The repeatability values for these dolphins were remarkably high compared to other behavioral trait studies21. This is counterintuitive given the dynamic nature of their social system, which lacks a clear kinship53 and dominance structure63 and is characterized by extreme fission-fusion dynamics where group size and composition changes >5 times per hour55. However, we argue that the very nature of fission-fusion dynamics may in fact allow for individual preferences in social behavior to become more pronounced, resulting in individuals displaying stronger long-term stability in social trait differences. Other studies of fission-fusion societies have noted that individual variation in sociability over shorter time periods can only be partially explained by factors such as home-range overlap and kinship23,64,65, corroborating this argument. Alternatively, fission-fusion dynamics may require individual stability. Dolphins form long-term social bonds, and are able to recognize each other for decades66. Given the hundreds of individual social contacts that dolphins have in their lifetimes, stable social traits might be critical for formation and maintenance of varied relationships. Extreme fission-fusion social dynamics may well depend on stability and predictability of these interactions. In other words, it is necessary to know what to expect from your conspecifics when navigating interactions among flexible group contexts. Stability might be a fundamental feature of understanding sociality and relational complexity67.
The repeatable social traits we measured correlated to form a social syndrome. This underscores the idea that various social metrics and behaviors stem from the same underlying variation. Too much independence has likely been assigned to different social behaviors, and caution is warranted when multiple measures of sociality are used. To our knowledge, this is the first demonstration of a stable social syndrome, challenging the perception of social behaviors as context-specific68. The social behavioral syndrome constitutes a stable framework for the expression of social traits, akin to the extraversion-introversion axis of social expression in humans. Within this stable framework however, group composition, size, and context frequently change, patterns that require some flexibility. Future work could incorporate network dynamics to better parameterize how much social plasticity dolphins might demonstrate.

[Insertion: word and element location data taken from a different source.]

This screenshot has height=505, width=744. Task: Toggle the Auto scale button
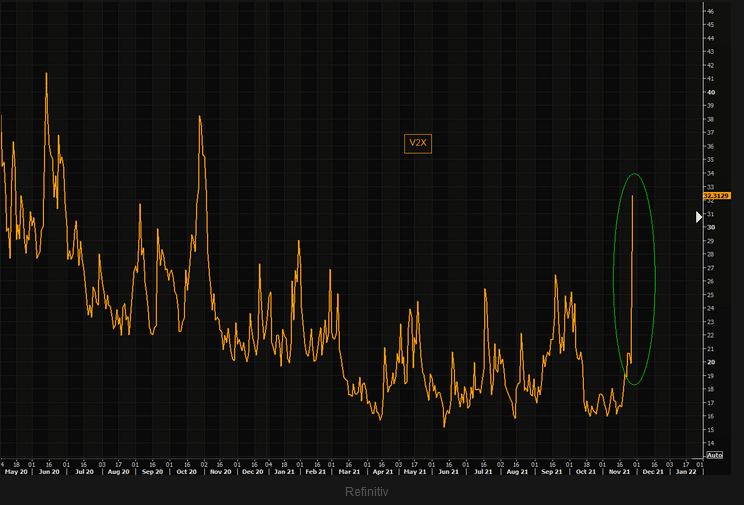[715, 455]
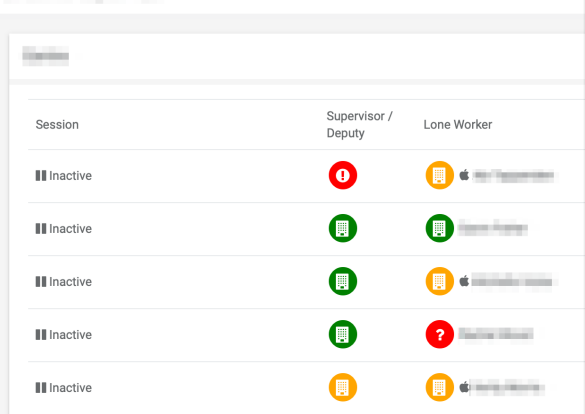Click the Apple logo in third row
This screenshot has width=585, height=414.
point(464,280)
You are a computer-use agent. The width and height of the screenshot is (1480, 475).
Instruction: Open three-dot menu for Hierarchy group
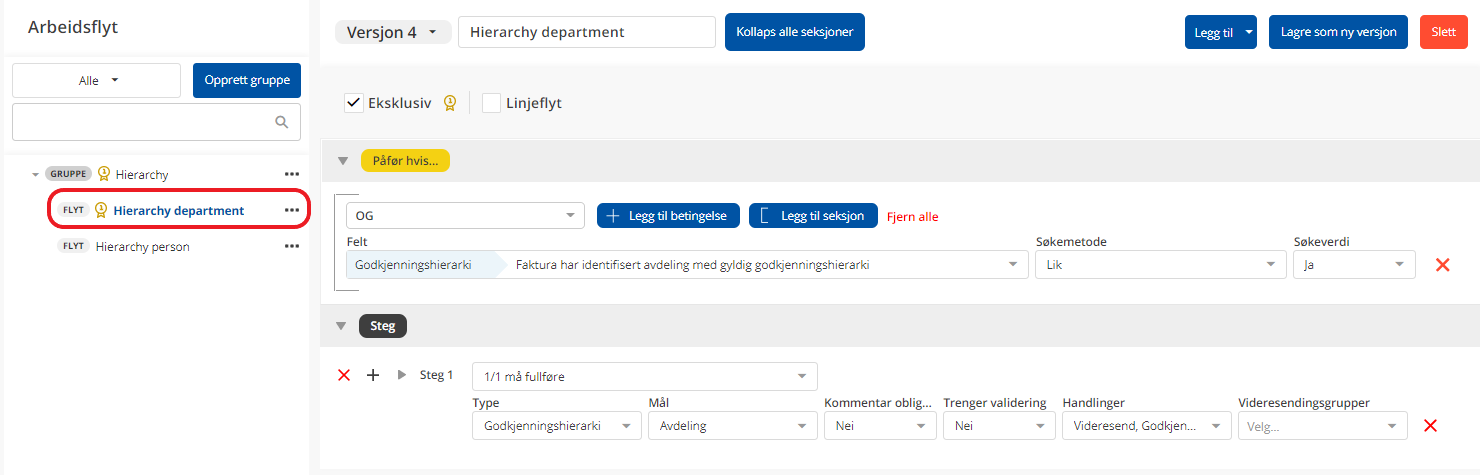tap(292, 174)
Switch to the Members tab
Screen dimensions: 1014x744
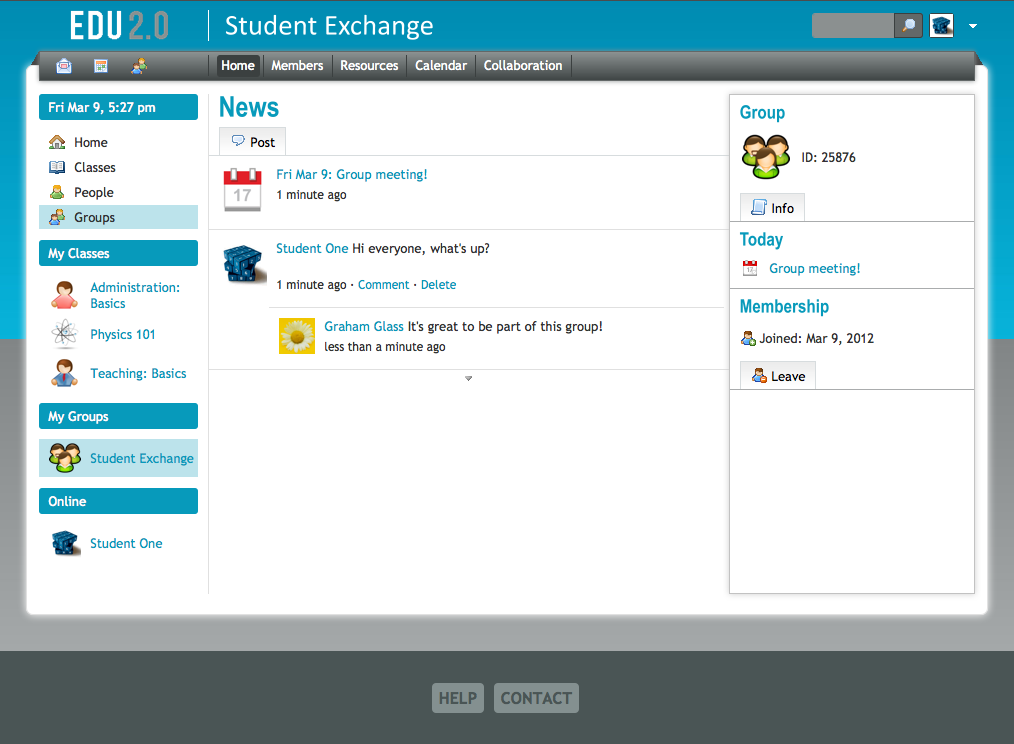pos(297,66)
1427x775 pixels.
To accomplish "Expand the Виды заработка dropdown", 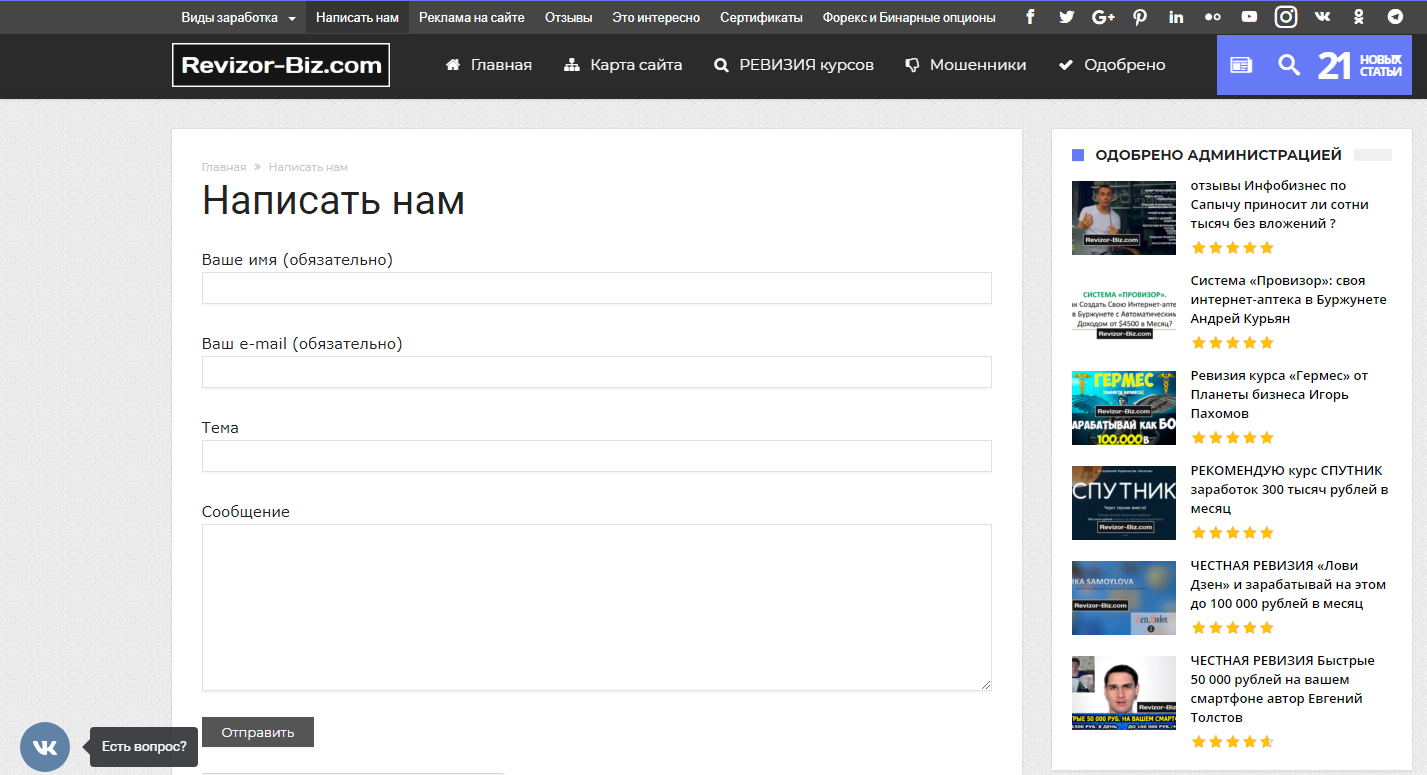I will (238, 17).
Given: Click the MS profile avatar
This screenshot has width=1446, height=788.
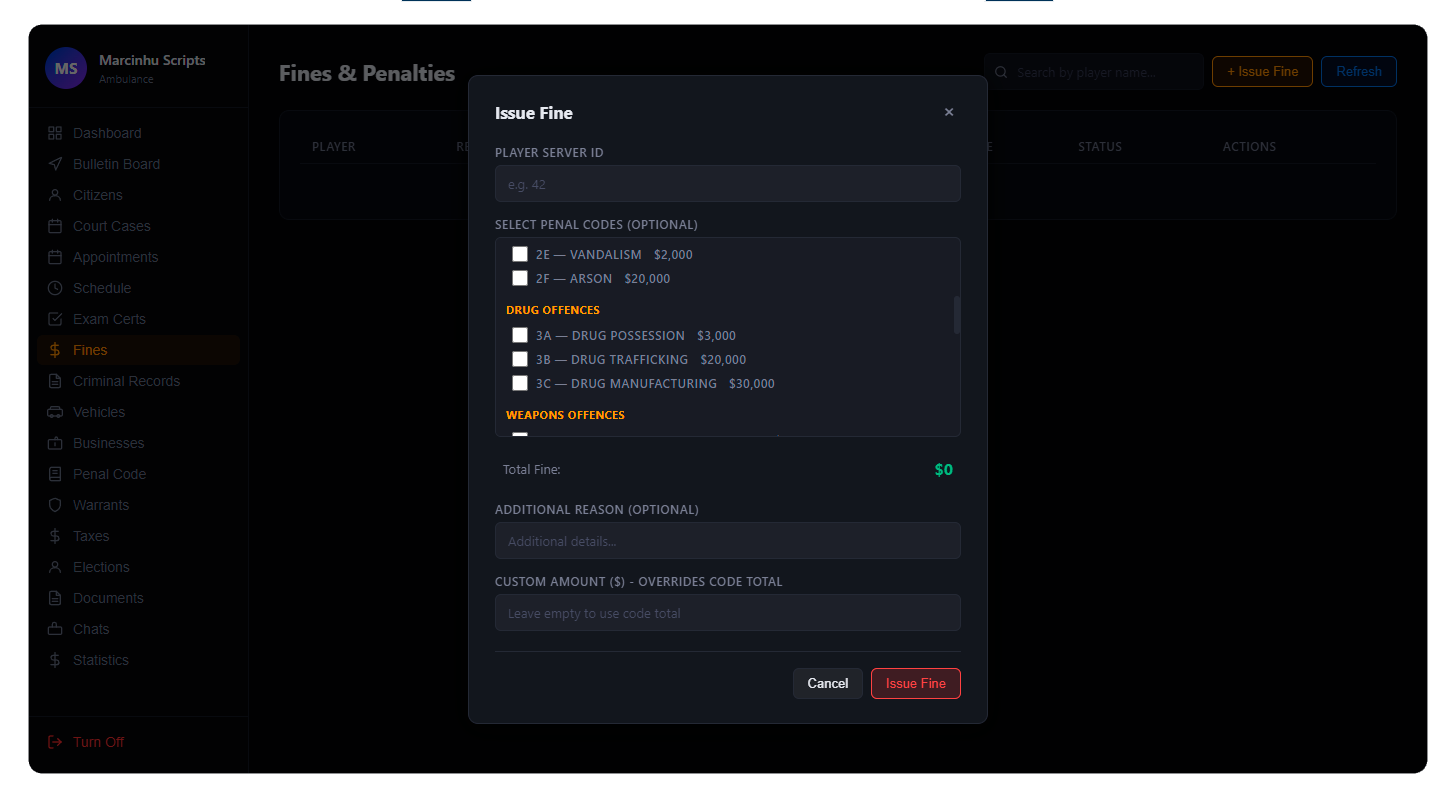Looking at the screenshot, I should (x=66, y=69).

The behavioral syndrome strength and structure varied by sex. It is well documented that males and females have different pressures across life history stages69, but we provide new evidence that these sex differences can influence how behavioral traits covary. For females, all repeatable metrics measured, including social and foraging behavior, were very tightly correlated. This is consistent with our previous findings that female social behavior is largely driven by individual foraging strategy, a pattern exemplified by sponge-tool-using females in the population, who forage more and socialize less than other females60. For males on the other hand, syndrome correlations were substantial but lower compared to females, and time spent alone did not correlate with the other traits of the syndrome except for time in large groups. This follows the pattern of male behavior showing lower repeatability values in general. During infancy, males, constrained by maternal behavior and her social network59, are expected to diverge more from their mothers post-weaning as their life history pressures shift towards alliance formation and reproduction41. Male sociality is driven by mating strategy, supported by the addition of time in small groups as a repeatable trait for males (but not females), as alliance membership generally falls in the range of small groups (2–6). Given that alliance membership is likely an arbiter of reproductive success for males, they show less social variation than females, leading to a weaker (but still defined) male behavioral syndrome. In order to successfully navigate and maintain an alliance, males must spend a larger portion of their time in groups, generating a trade-off in time spent foraging (usually a solitary activity). Accordingly, males are less likely to specialize or engage in time-intensive foraging tactics, leading to less variation between males and the resulting lack of repeatability found. The time males do spend alone, which was only correlated (negatively) with time in large groups, could be driven by other aspects of male behavior and within-alliance dynamics.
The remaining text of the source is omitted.